*Work request A*
In the KT+150 List article, rewrite the paragraph beginning "Nominations target individuals" as a short bulleted list that keeps its main facts.
*Work request B*
According to the KT+150 List article, on what date did Khaleej Times open nominations?
*Work request C*
Write what follows the final paragraph of the KT+150 List article, continuing it from its last sentence.

*Excerpted passage*
Khaleej Times opened nominations on 4th May for an entrepreneurs list that now includes museum curators, traditional artists and heritage preservers alongside the usual e-commerce founders and startup chiefs. The three new categories—Cultural Impact, Tourism & Hospitality, and E-commerce—replace previous designations in the second edition of the KT+150 List, signalling a broader definition of what entrepreneurship means in 2026.
The shift is deliberate. While most regional rankings chase unicorn founders and venture-backed disruptors, the Dubai-based publication is betting that Gen Z sees value creation differently.
Cultural Impact alone covers territory rarely touched by business lists: people conserving UAE historical heritage, programming museum exhibitions, performing traditional arts. They’ll be judged by the same editorial panel assessing online retail founders.
“KT +150 List was created to spotlight the ambition, creativity and resilience of a new generation of entrepreneurs and changemakers who are building the future of this region,” said Ted Kemp, Chief Content Officer at Khaleej Times. “What matters most to us is that this is a genuine editorial franchise – independent, rigorous and focused on merit. It is not a commercial ranking; it is a recognition of people whose ideas, businesses and leadership are making a real mark.”
That independence matters in a region where commercial rankings often blur into paid partnerships. The newspaper has staked its editorial credibility on the list remaining non-commercial—no buying your way onto the roster.
Nominations target individuals building businesses, movements or ideas with regional impact. The editorial panel will work alongside category-specific judges to select the final cohort, due for announcement later in 2026. By summer, the judging panel itself will be revealed, along with marketing partnerships for the December summit that brings the selected list-makers together.
The inaugural 2025 edition clearly resonated. Charles Yardley, Chief Executive Officer at Khaleej Times, pointed to demand for credible recognition platforms as the reason for expanding the franchise.

*Available data*
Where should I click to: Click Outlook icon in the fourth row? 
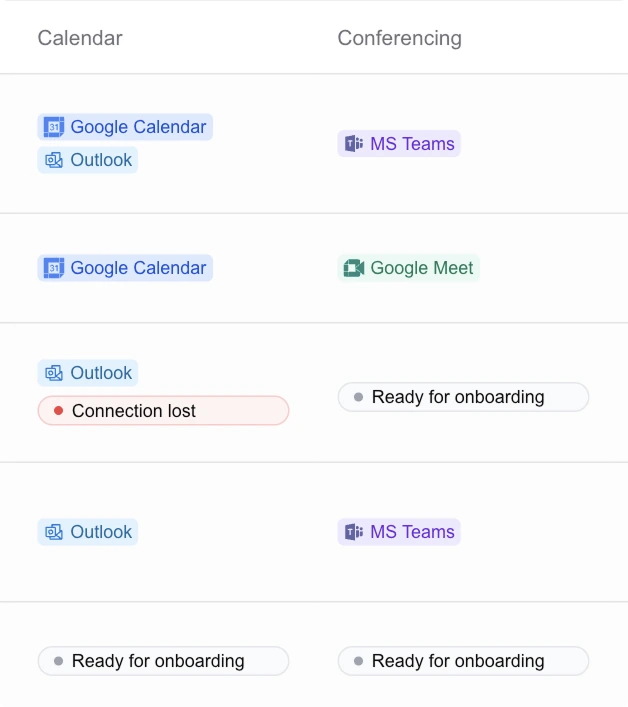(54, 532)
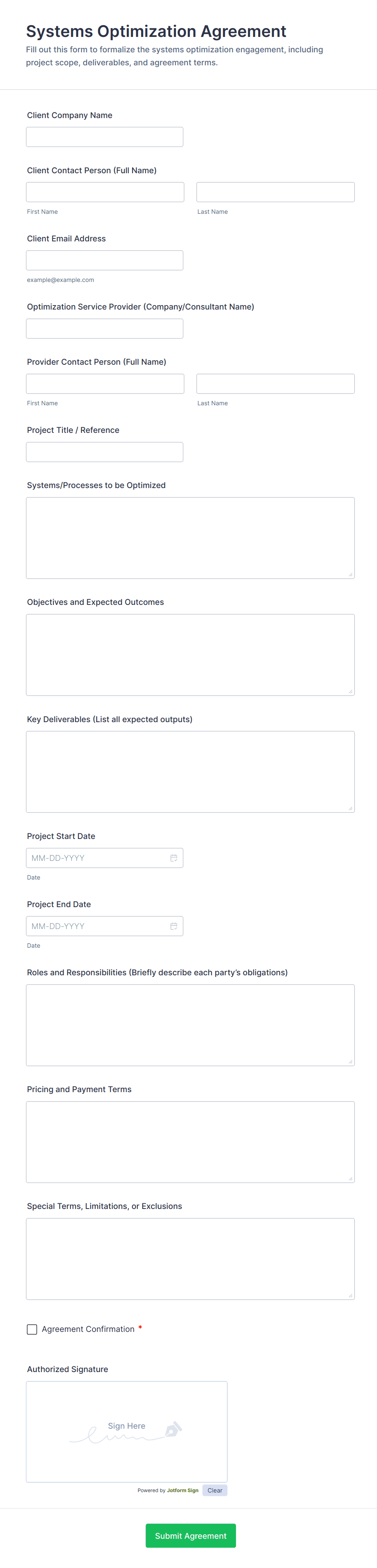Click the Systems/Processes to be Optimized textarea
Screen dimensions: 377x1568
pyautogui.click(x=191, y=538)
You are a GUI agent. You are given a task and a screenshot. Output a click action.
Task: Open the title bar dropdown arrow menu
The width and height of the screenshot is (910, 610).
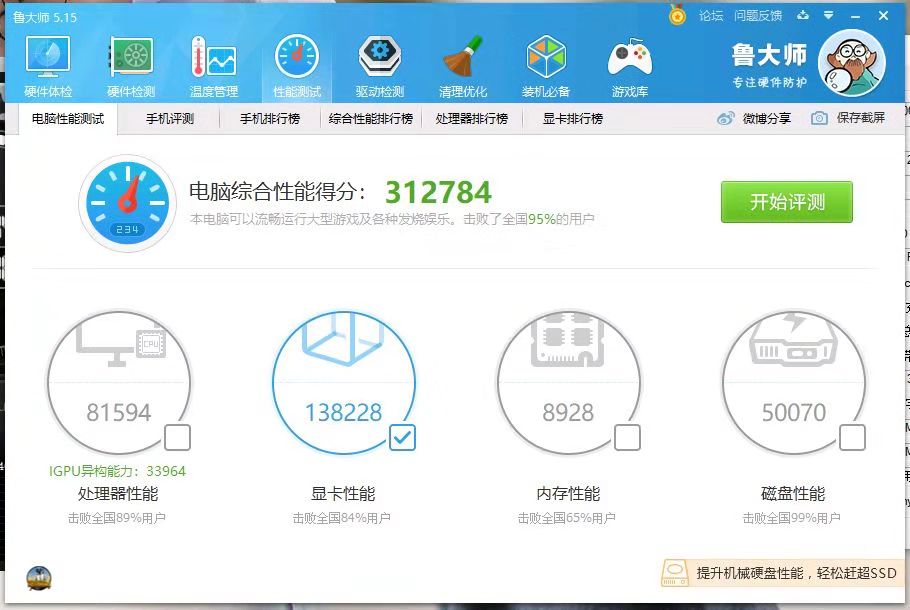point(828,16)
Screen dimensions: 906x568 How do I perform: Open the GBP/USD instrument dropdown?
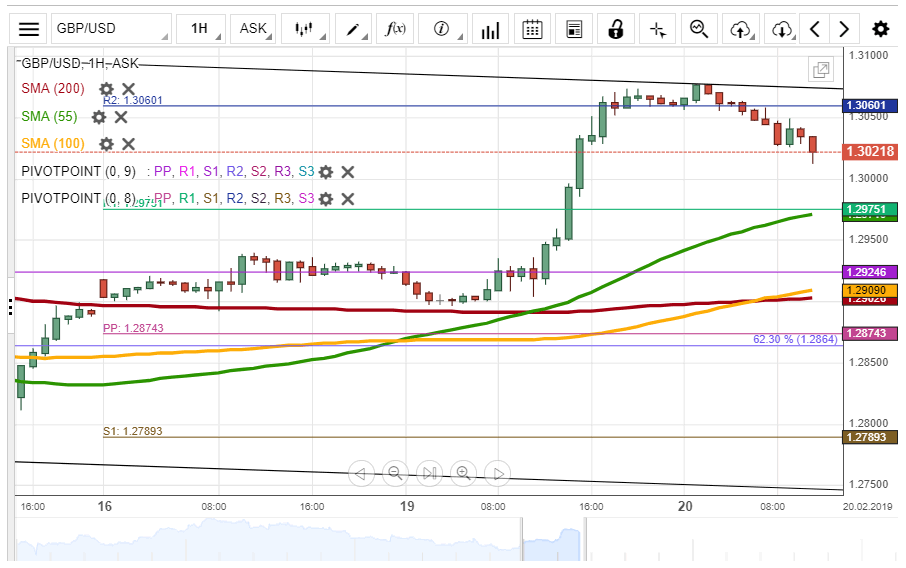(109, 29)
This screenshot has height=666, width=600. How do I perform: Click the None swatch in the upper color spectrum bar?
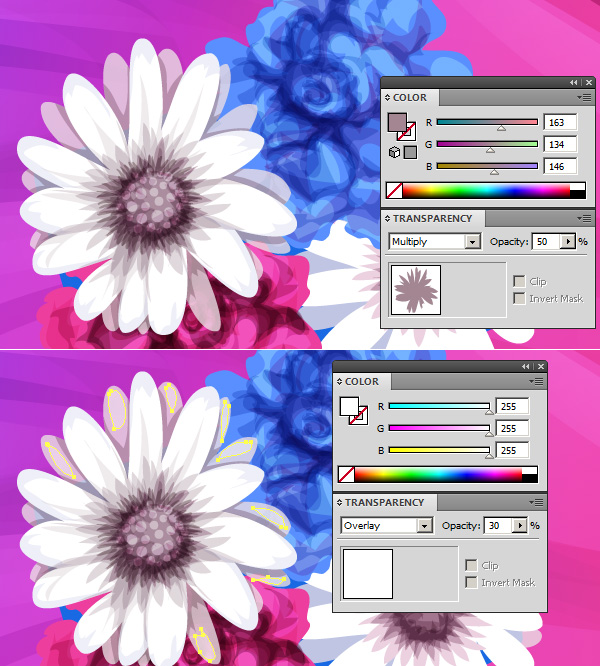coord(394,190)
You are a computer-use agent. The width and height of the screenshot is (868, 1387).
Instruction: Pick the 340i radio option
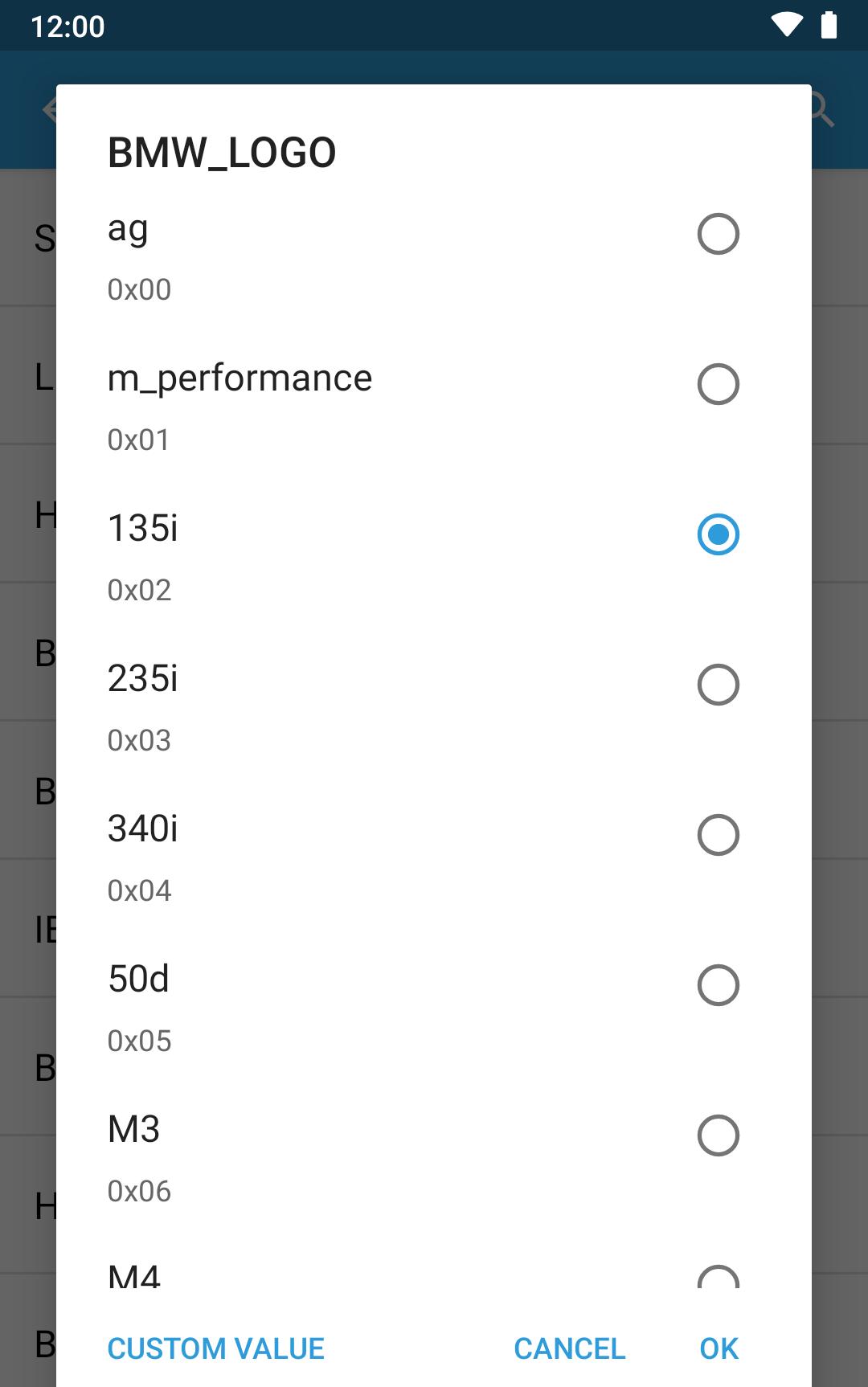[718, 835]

*Exercise result A*
- Nominations are open to individuals building businesses, movements or ideas with regional impact.
- The editorial panel and category-specific judges will select the final cohort, which will be announced later in 2026.
- By summer, the judging panel will be revealed.
- Marketing partnerships for the December summit that brings the selected list-makers together will also be announced by summer.

*Exercise result B*
4th May.

*Exercise result C*
“The response to the first edition of KT+150 List showed just how much appetite there is for a platform that champions emerging talent with credibility and reach,” Yardley said. “As we open nominations for 2026, we are excited to deepen this community, expand our partnerships and continue building what we believe is one of the UAE’s most exciting and relevant lists for rising entrepreneurs and business innovators.”
The Tourism & Hospitality category acknowledges a sector that’s become central to UAE economic strategy. Young contributors shaping one of the country’s fastest-growing industries now have a path to recognition that wasn’t explicit in last year’s categories.
E-commerce, meanwhile, captures both startup founders and rising talent within established regional brands—recognising that innovation happens inside corporations as much as in garage startups.
Most categories from the 2025 list remain unchanged, providing continuity for sectors already covered. But the three additions suggest the publication is tracking cultural shifts in how young professionals view career impact.
The KT+150 Summit in December 2026 will gather the selected individuals with industry voices, judges and partners. What began as a list is evolving into year-round programming—storytelling, networking, thought leadership around emerging business talent.
Khaleej Times, the UAE’s first English-language daily, has published continuously since April 1978. Its digital platform, launched in 1997, reaches 108.9 million individuals monthly across web and social channels including Instagram, Facebook, LinkedIn, WhatsApp and YouTube.
The publication is positioning KT+150 as a counterweight to rankings focused purely on funding rounds and revenue multiples. Whether a museum curator programming exhibitions or a founder scaling an online retail brand, the criteria centre on impact and merit rather than capital raised.
For now, nominations remain open to anyone creating what the publication calls “impact across industries.” The phrase is deliberately broad—challenging convention and building for the next chapter of regional growth covers considerable ground.
The real test arrives later this year when the selected names are revealed. Whether the expanded categories attract nominations of sufficient calibre, and whether judges can credibly assess traditional artists against tech founders using consistent criteria, will determine if the gamble pays off.
What’s certain: the list has carved space in a crowded field of regional rankings by emphasising editorial independence and expanding beyond the usual venture-backed suspects. In a market where young professionals increasingly seek recognition for cultural and social impact alongside commercial success, that positioning could prove prescient.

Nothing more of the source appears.